* [Task item]: The expected output is the line bearing "[Québec.ca. Une nouvelle" followed by all remaining lines of the records, each restated word for word.
**** Records provided
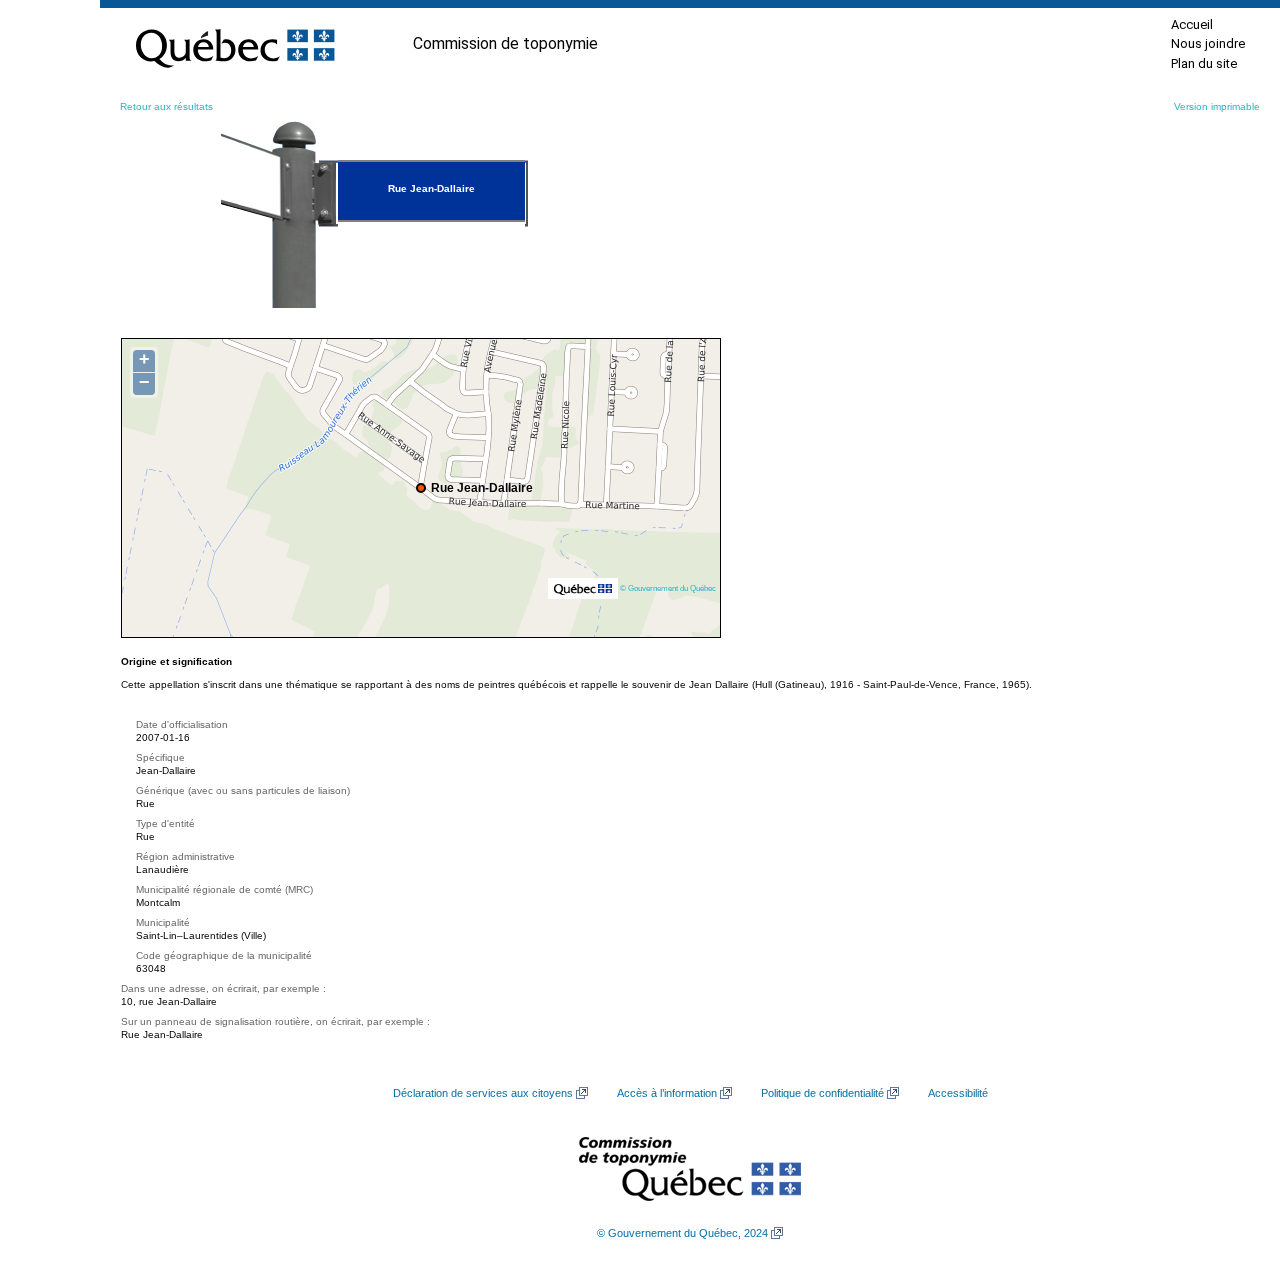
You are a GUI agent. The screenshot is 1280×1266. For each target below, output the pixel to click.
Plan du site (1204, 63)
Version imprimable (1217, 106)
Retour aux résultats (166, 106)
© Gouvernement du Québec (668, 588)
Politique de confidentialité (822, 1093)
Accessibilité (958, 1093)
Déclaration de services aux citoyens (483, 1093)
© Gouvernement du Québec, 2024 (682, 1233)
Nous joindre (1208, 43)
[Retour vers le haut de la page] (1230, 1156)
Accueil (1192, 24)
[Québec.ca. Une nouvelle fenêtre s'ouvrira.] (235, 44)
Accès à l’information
********
* [Expected answer]:
[Québec.ca. Une nouvelle fenêtre s'ouvrira.] (235, 44)
Accès à l’information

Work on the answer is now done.